* **Text segment**
*****
Fractures that occur within the orbital bones are referred to as blowout fractures. These fractures may affect any of the orbital perimeters, namely the floor (i.e. inferior border), the medial wall (i.e. lamina papyracea), the lateral wall and the roof (i.e. superior border).
The orbit houses the eyeball and serves primarily to protect our eyes and hold them in their positions. Any force to the face with enough energy and the resultant transmission of forces to the orbital bones can result in fracture. Forces generated by motor vehicular accidents, balls, elbows or fists may suffice.
Types of Blowout Fractures
Blowout fractures may be classified based on the perimeter of the orbit that they affect. The most common of the blowout fractures are those of the inferior orbital wall or floor.
These fractures, in approximately half of the cases, occur in unison with fractures affecting the medial orbital wall. The majority of orbital floor fractures occur in the posterior-medial portion of the bone in relation to the infraorbital groove.
With orbital floor fractures, prolapse of orbital fat into the maxillary sinus may be seen. This may be sometimes accompanied by inferior rectus muscle prolapse.
Following inferior blowout fractures, the second commonest types of orbital fractures are those of the medial wall or lamina papyracea. With these types of fractures there is also prolapse of the medial rectus muscle and orbital fat into the air cells of the ethmoid. Fractures to the superior border of the orbit are rare, and those to the lateral walls are even rarer. This is because the latter border is fortified with thicker bone and more muscle; thus, lateral fractures are seen in very severe accidents with extensive injury to the craniofacial area. Superior blowout fractures may involve the neighboring sinus as well as the anterior cranial fossa, thereby presenting with leakage of cerebrospinal fluid.
Succeeding trauma to the orbit, the patient may present with tenderness, bruising and swelling. These are the most common signs and symptoms associated with blowout fractures. In addition to them, patients may complain of diplopia or double vision. There may be numbness anywhere in the surrounding areas as well as bleeding from the nose, which is referred to as epistaxis in medical terminology. In very severe cases there may be loss of the eye itself and/or its functions together with depression of central nervous system functioning if there are extensive injuries to the skull and/ or brain.
The imaging modality of choice with blowout fractures is CT scan and this helps to ascertain the extent as well as the location of the fracture. Moreover, it allows for the identification of complications as a direct result of the fracture. These include rupture of the eyeball, hemorrhage, entrapment of the extraocular muscles and prolapse of orbital fat and/or muscle. Surgical repair as soon as possible is necessary once all other emergent and life-threatening complications from the trauma are taken care of and the patient is stable enough to undergo the operation.
*****
* **Extracted material**
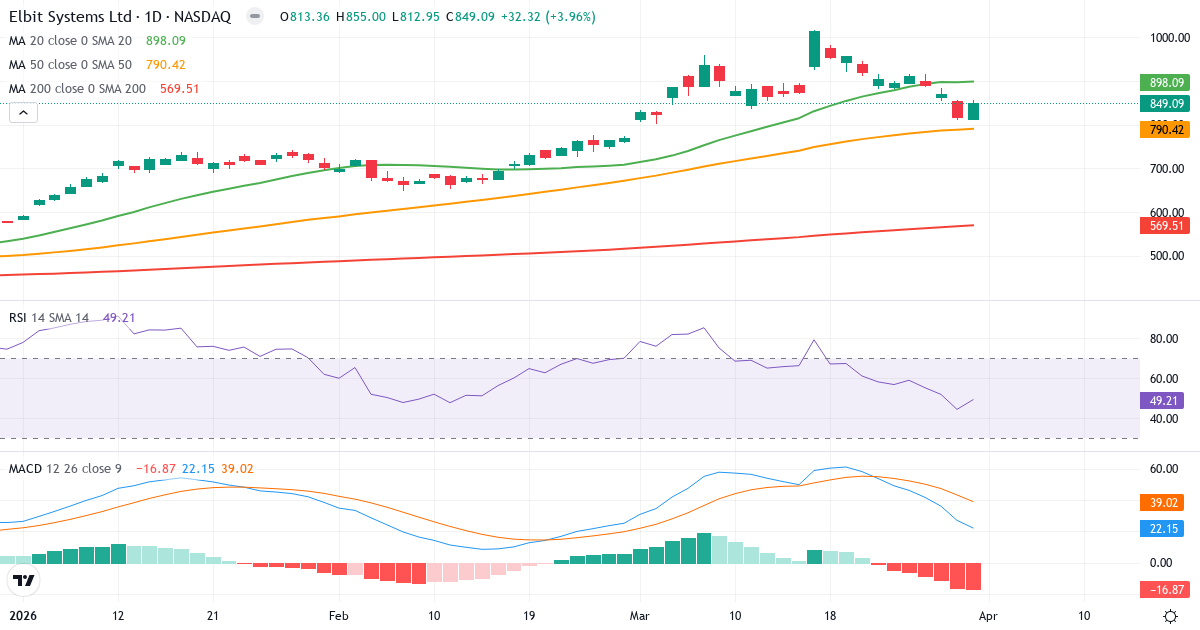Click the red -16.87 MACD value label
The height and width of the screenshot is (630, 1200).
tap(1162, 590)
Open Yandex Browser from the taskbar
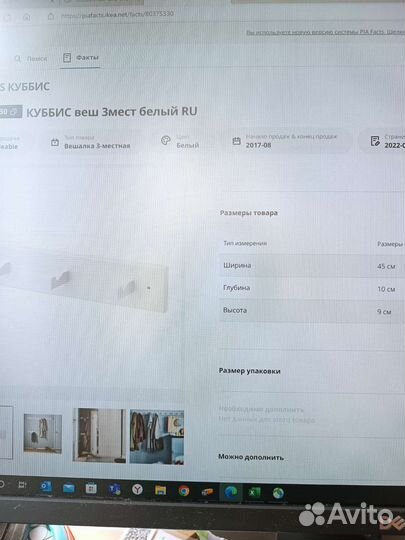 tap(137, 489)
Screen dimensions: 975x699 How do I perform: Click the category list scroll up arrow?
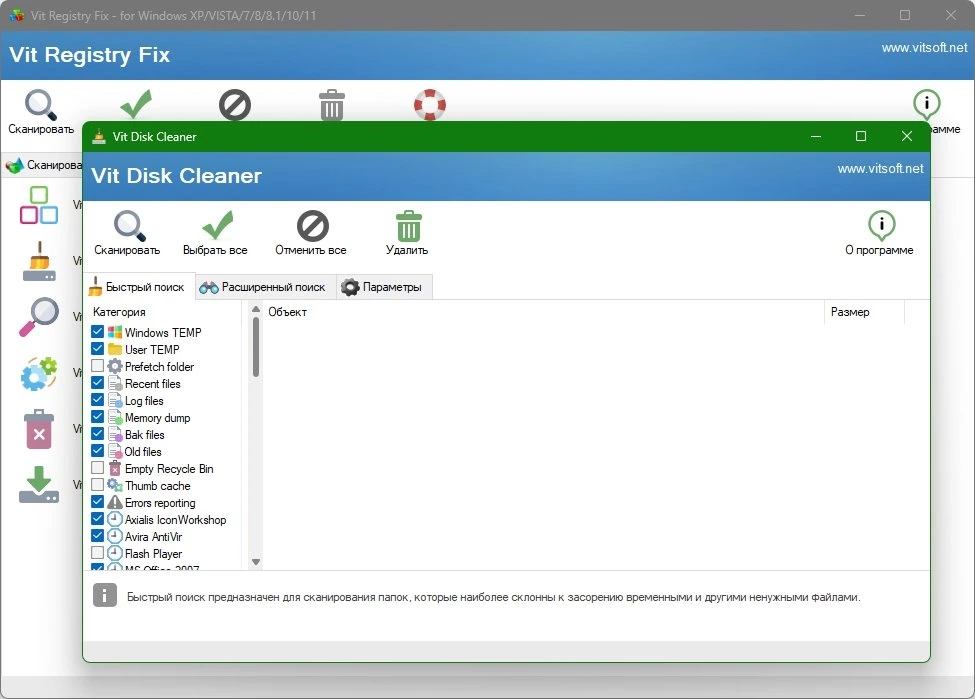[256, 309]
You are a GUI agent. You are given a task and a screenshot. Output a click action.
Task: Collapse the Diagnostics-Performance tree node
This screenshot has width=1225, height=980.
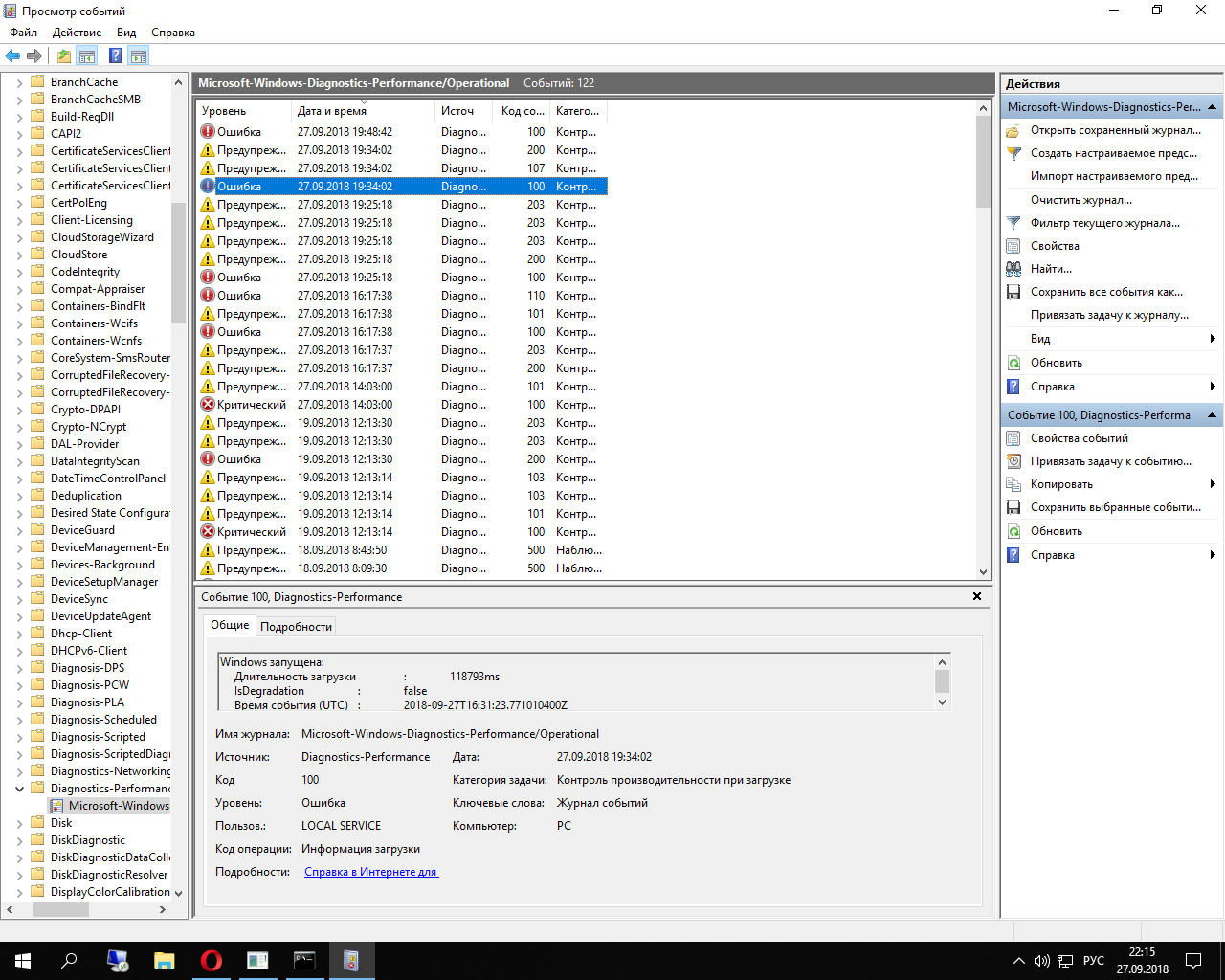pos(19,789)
*****
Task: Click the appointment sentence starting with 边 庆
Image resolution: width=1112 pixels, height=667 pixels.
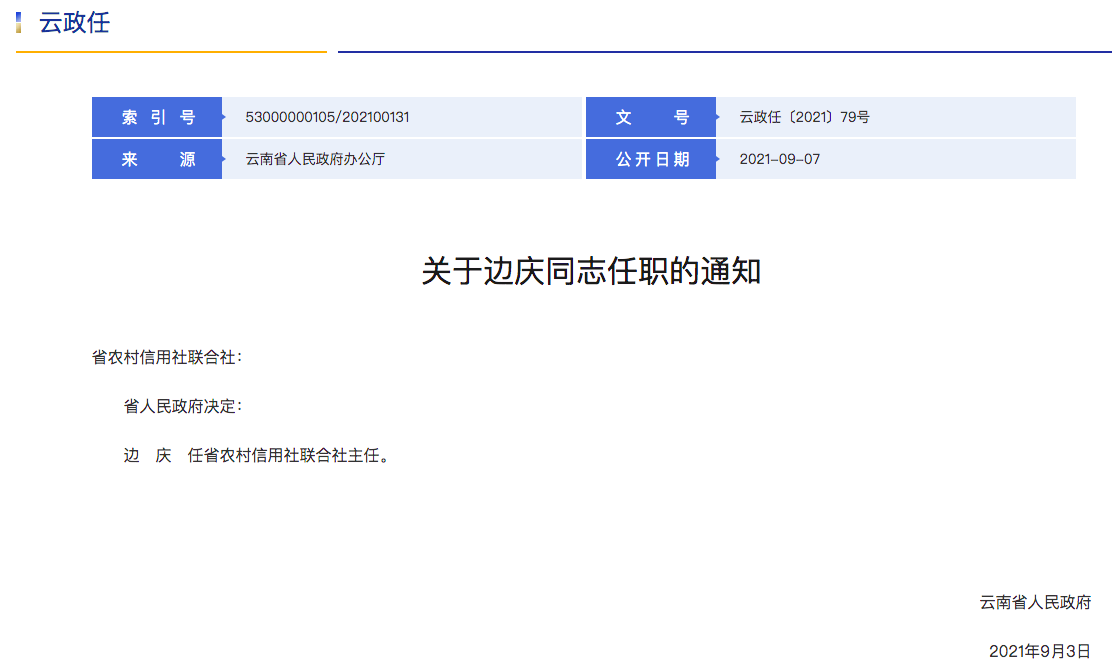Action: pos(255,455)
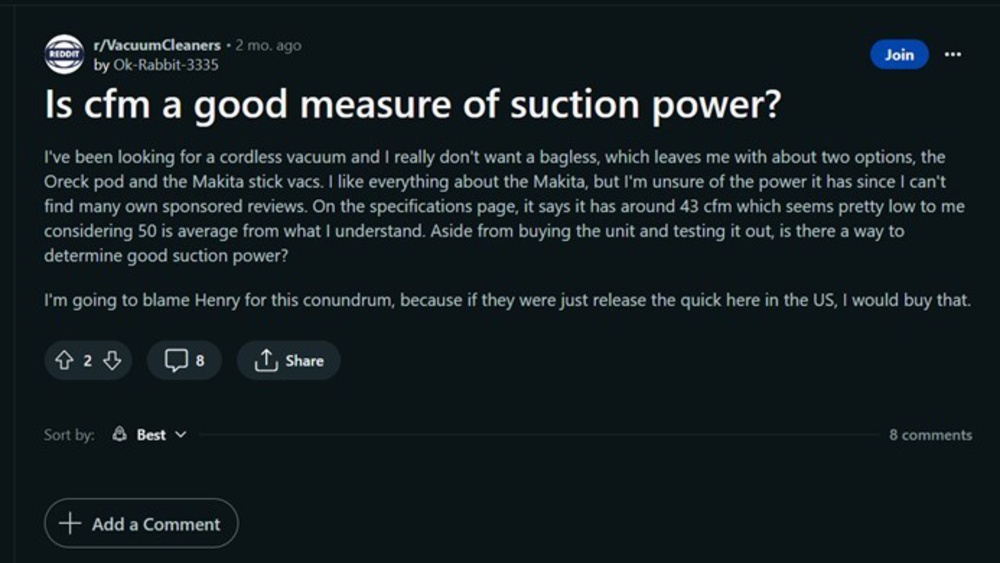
*****
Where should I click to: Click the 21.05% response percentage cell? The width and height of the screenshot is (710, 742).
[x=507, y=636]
*****
* **Work to be completed**
Copy the passage on blowout fractures starting at "Fractures that occur" and ending at "wall or floor.", changing "orbital bones" to "bones of the orbit" wherever it occurs.

* **Your response**
Fractures that occur within the bones of the orbit are referred to as blowout fractures. These fractures may affect any of the orbital perimeters, namely the floor (i.e. inferior border), the medial wall (i.e. lamina papyracea), the lateral wall and the roof (i.e. superior border).
The orbit houses the eyeball and serves primarily to protect our eyes and hold them in their positions. Any force to the face with enough energy and the resultant transmission of forces to the bones of the orbit can result in fracture. Forces generated by motor vehicular accidents, balls, elbows or fists may suffice.
Types of Blowout Fractures
Blowout fractures may be classified based on the perimeter of the orbit that they affect. The most common of the blowout fractures are those of the inferior orbital wall or floor.